What is needed:
Duplicate the part of the material that opens with the line containing "For every named target in this 748×2576" and closes with the line containing "Privacy Policy (517, 2421)", both lines included.

§

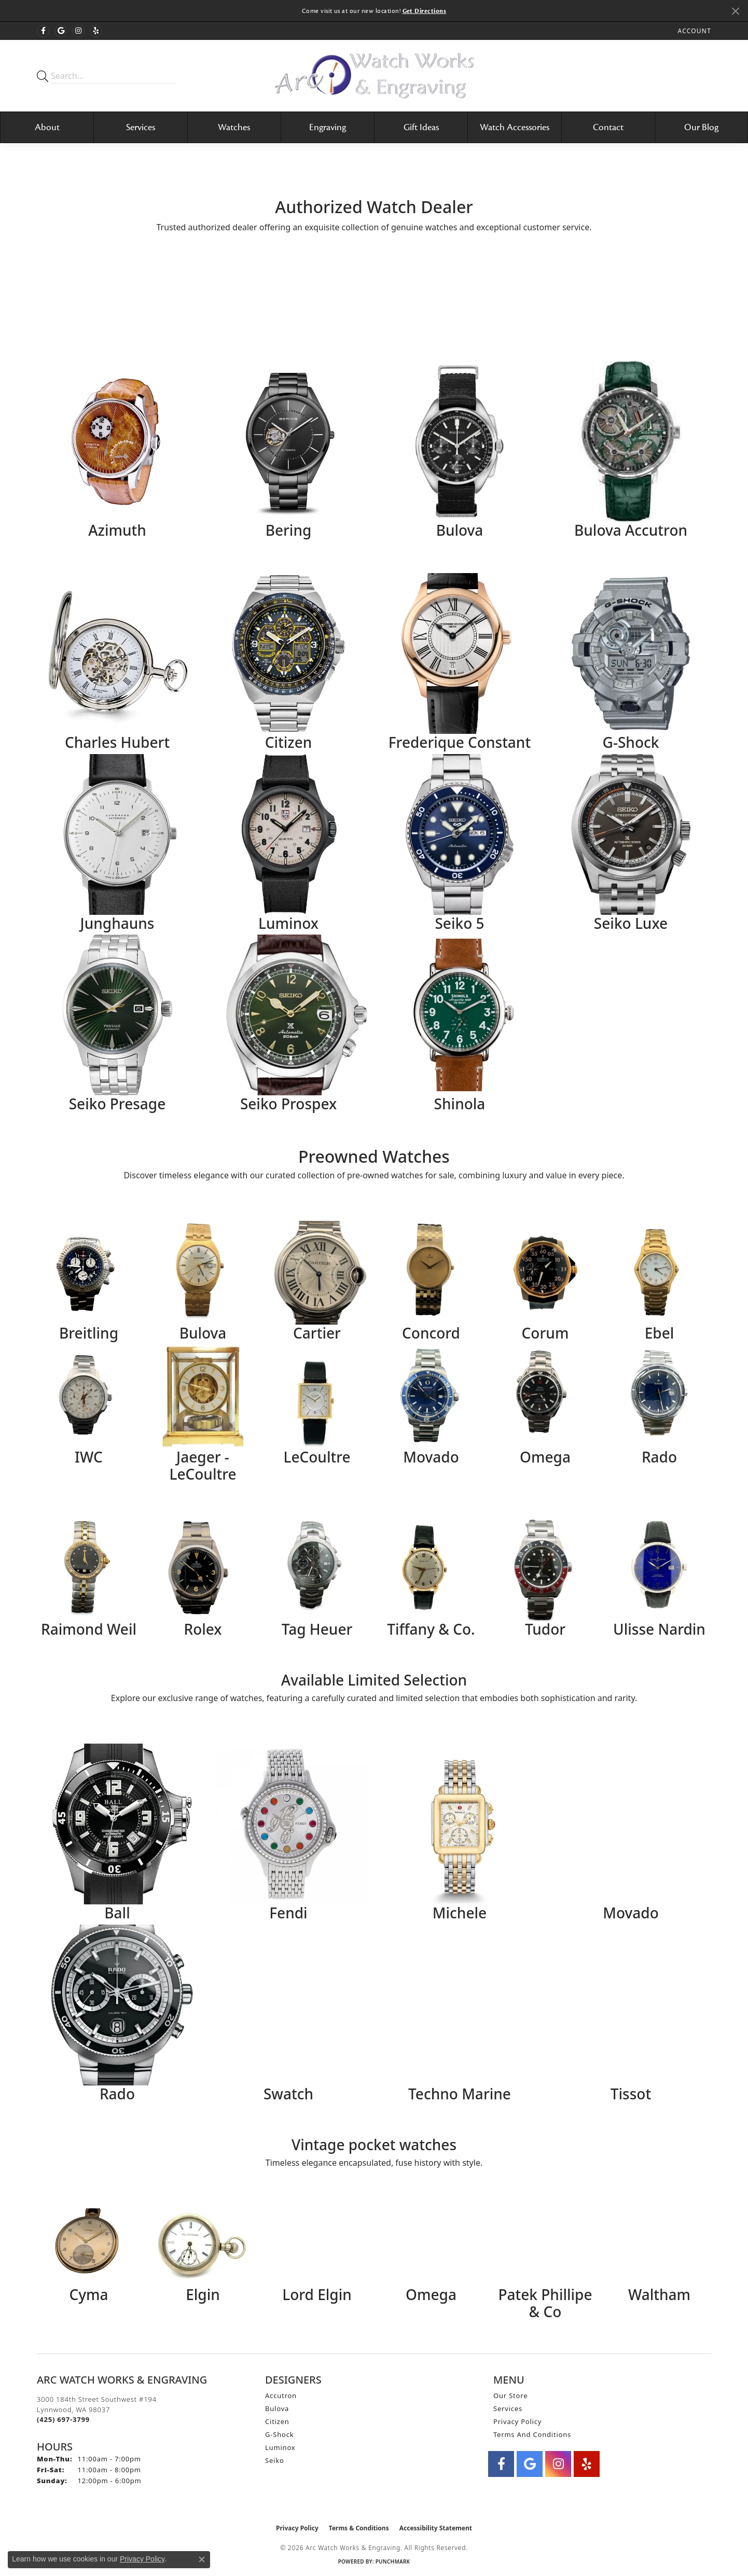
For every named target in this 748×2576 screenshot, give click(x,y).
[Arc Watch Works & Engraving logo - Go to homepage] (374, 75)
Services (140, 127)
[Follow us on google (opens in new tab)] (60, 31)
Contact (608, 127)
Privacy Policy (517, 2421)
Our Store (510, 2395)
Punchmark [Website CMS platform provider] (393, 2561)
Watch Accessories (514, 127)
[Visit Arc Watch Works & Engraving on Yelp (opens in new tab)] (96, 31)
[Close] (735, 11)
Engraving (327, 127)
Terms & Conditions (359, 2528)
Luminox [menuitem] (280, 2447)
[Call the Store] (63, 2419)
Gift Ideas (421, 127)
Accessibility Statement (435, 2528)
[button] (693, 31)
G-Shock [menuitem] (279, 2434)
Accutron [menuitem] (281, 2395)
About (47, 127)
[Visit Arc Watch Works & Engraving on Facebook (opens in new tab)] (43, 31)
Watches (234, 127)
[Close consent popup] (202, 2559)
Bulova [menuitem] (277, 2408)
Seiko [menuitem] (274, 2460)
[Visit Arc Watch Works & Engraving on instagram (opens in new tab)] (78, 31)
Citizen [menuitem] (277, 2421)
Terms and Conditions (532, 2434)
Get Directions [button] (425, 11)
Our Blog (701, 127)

§

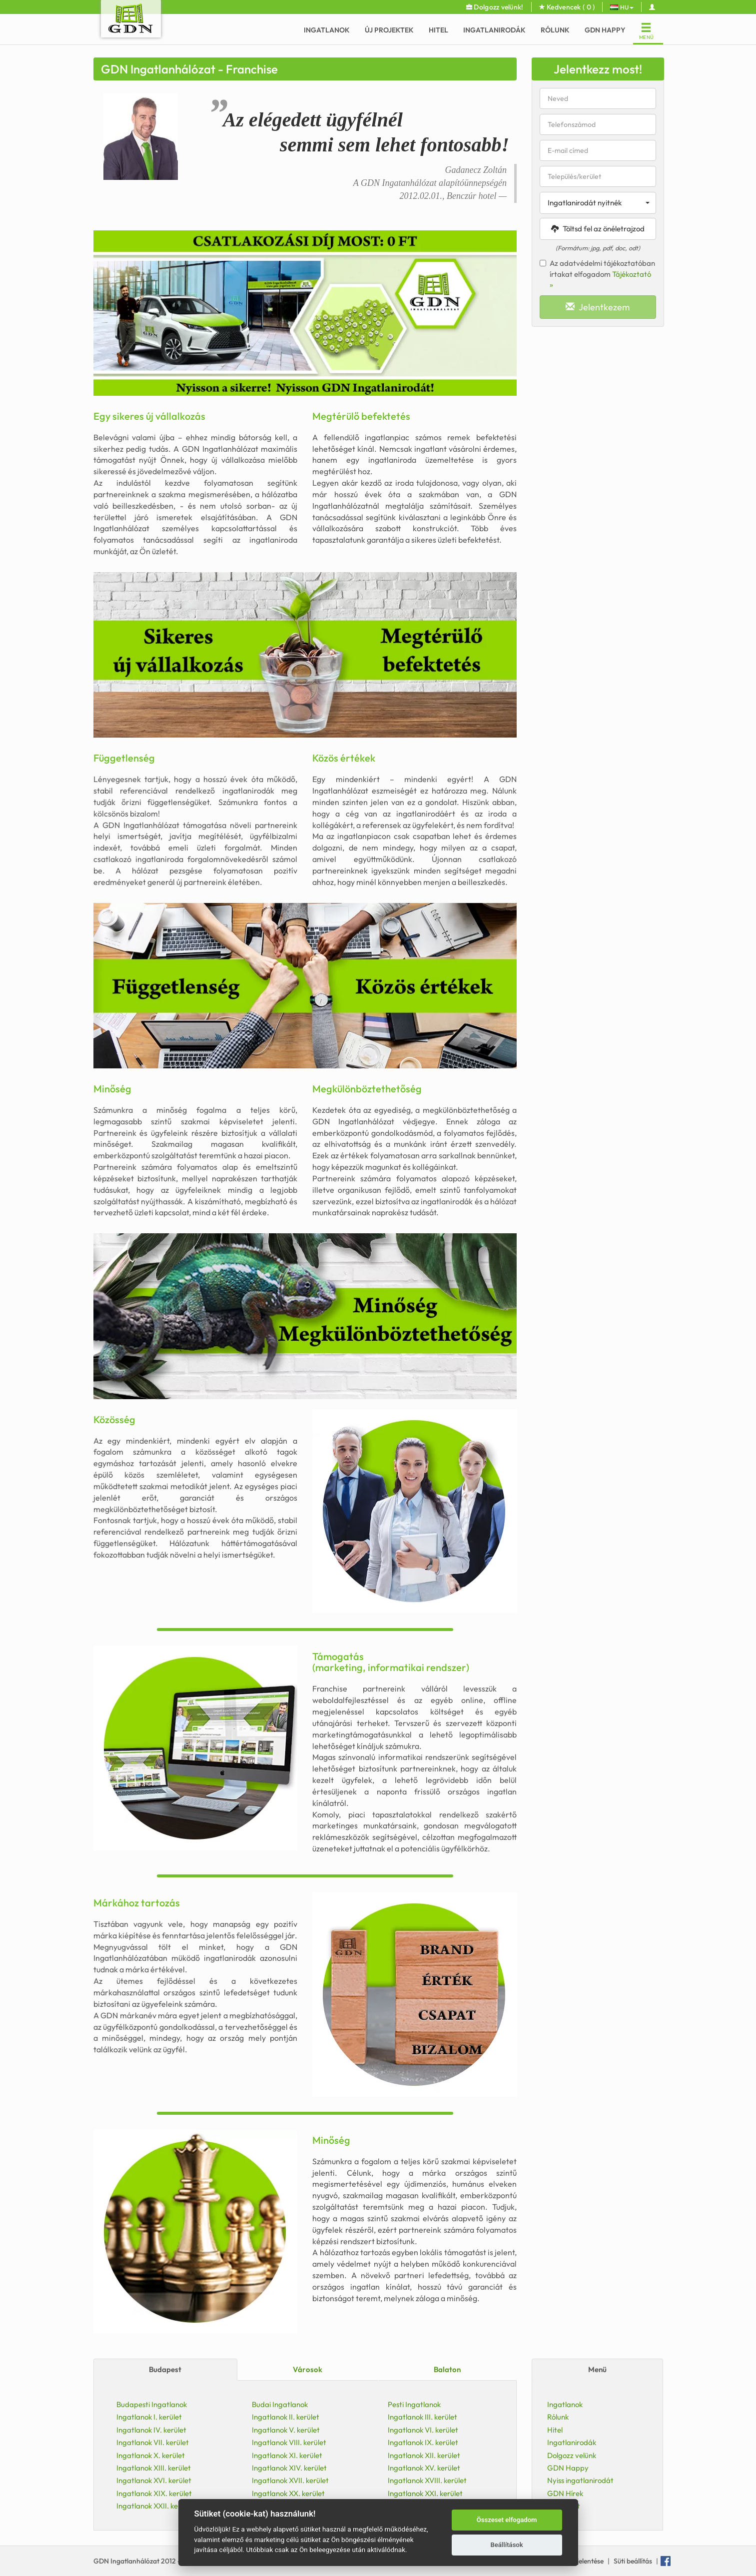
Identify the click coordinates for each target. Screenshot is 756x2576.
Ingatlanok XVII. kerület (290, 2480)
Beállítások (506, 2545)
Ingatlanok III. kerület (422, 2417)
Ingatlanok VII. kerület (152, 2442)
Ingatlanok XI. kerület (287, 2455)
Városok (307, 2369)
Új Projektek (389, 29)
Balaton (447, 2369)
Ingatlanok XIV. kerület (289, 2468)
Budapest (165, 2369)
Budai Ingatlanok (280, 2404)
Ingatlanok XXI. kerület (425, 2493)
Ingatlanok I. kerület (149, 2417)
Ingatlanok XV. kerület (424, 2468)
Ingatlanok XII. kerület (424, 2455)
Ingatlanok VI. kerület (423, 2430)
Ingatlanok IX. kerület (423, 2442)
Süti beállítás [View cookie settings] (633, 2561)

§

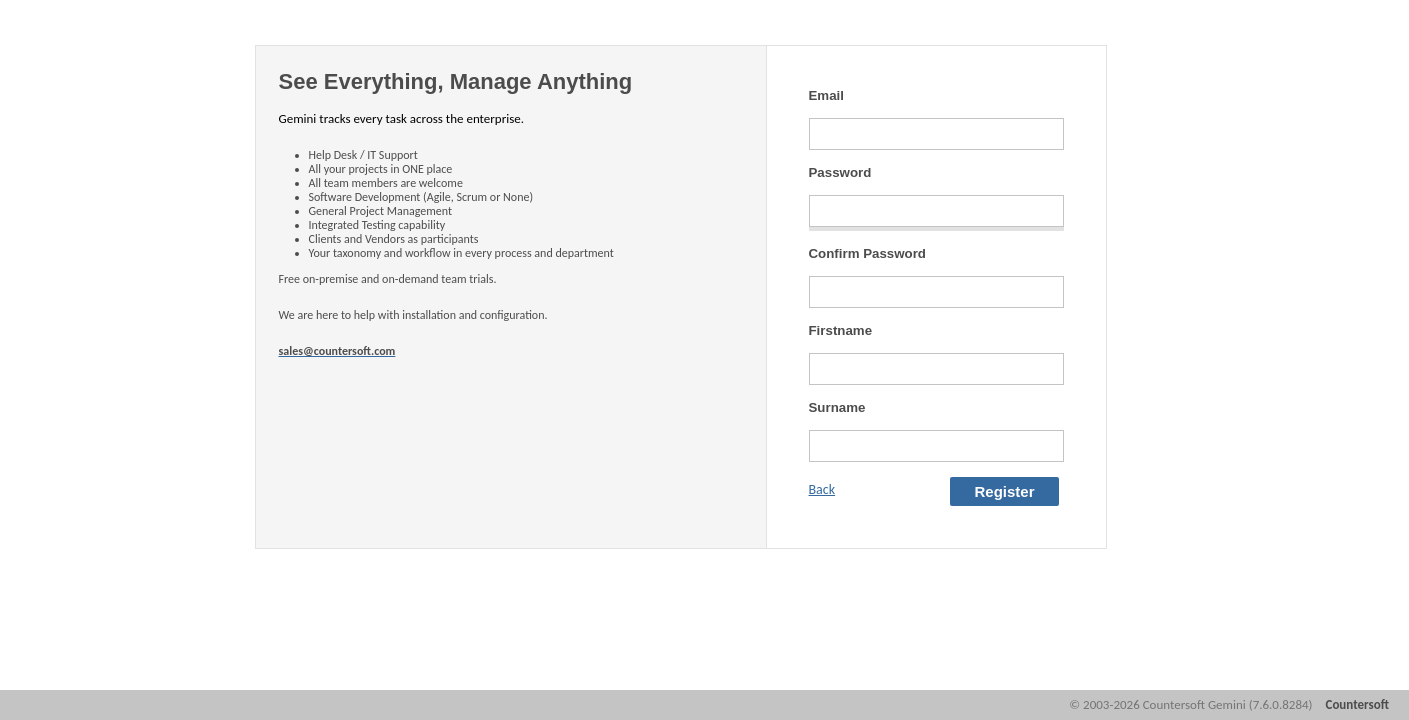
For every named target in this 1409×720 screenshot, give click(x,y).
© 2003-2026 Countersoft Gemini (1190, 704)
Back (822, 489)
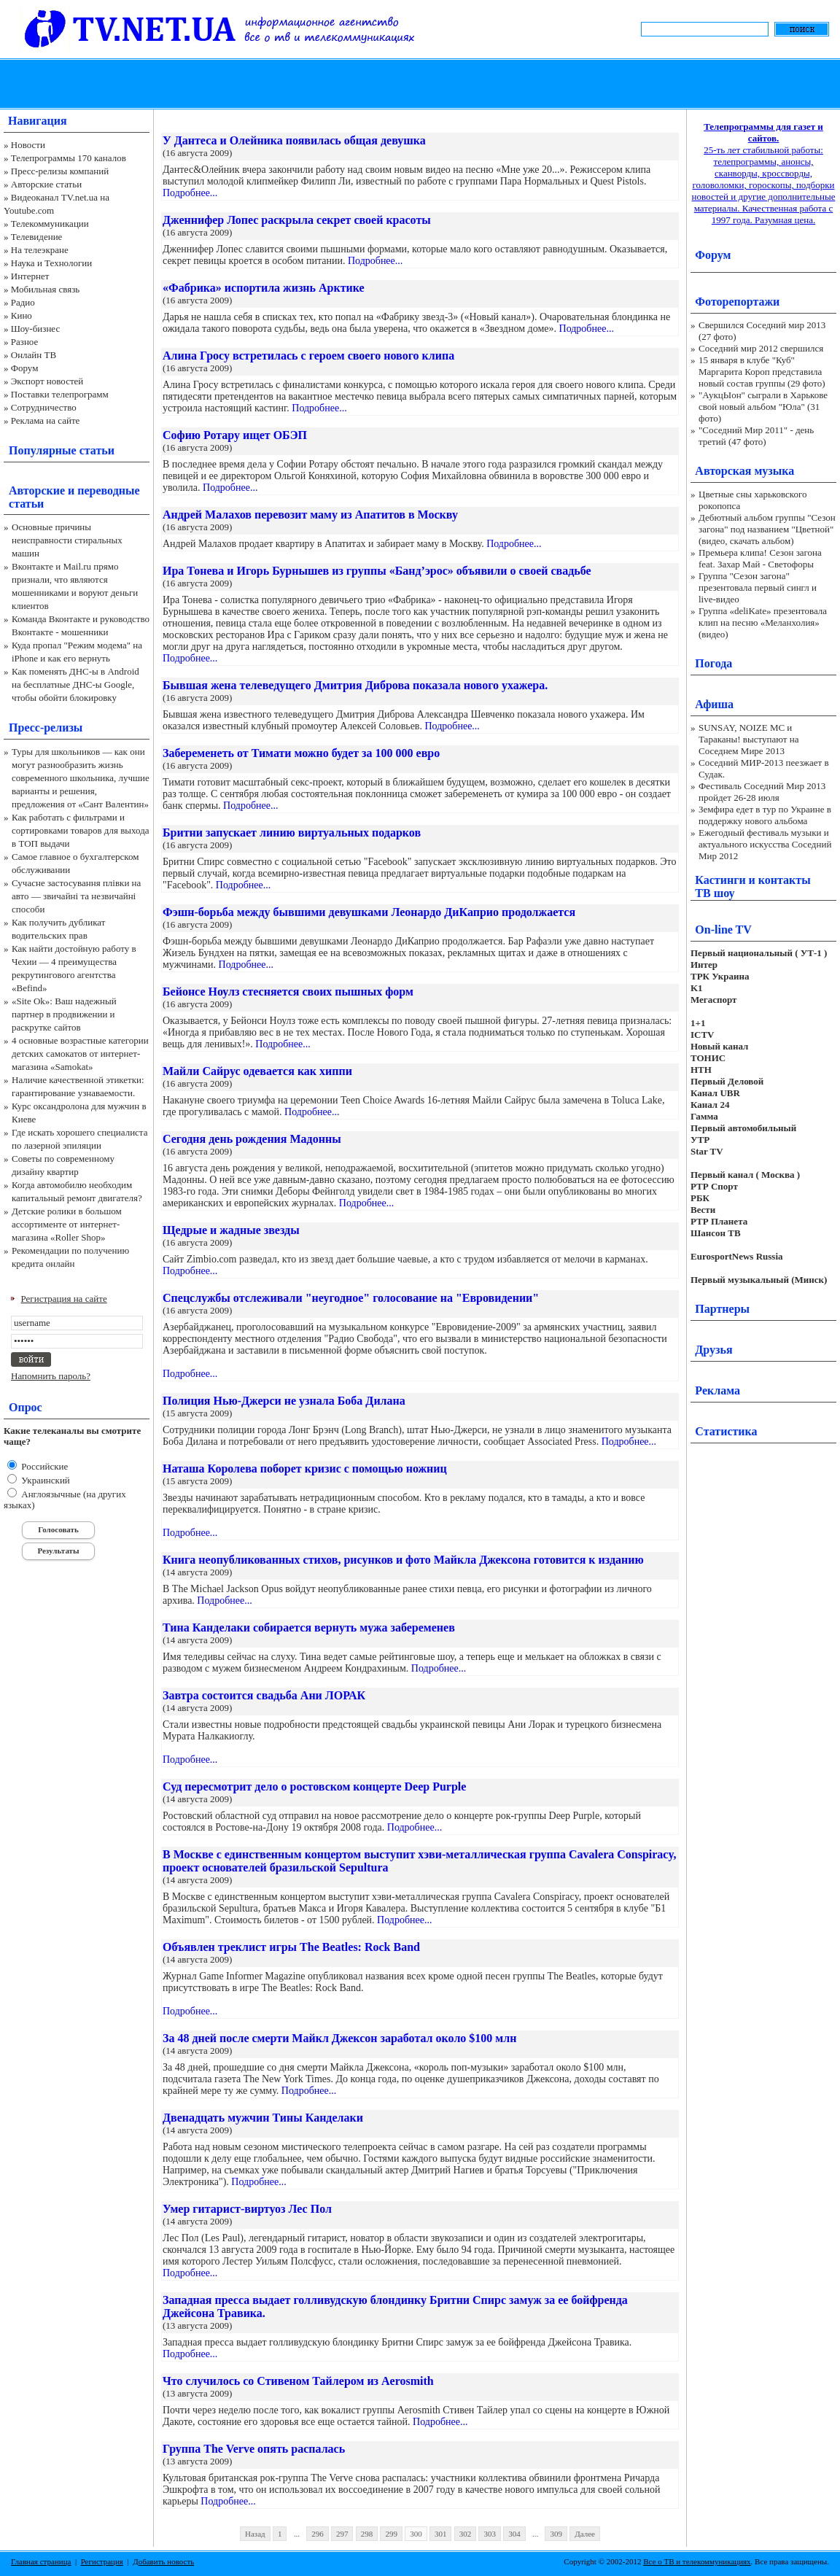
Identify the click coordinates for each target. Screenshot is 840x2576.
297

§

Completed exercise:
For every named target in this 748×2576 screenshot, give click(x,y).
[Arc Watch Works & Engraving logo - Go to homepage] (374, 75)
Services (140, 127)
[Follow us on google (opens in new tab)] (60, 31)
Contact (608, 127)
Privacy Policy (517, 2421)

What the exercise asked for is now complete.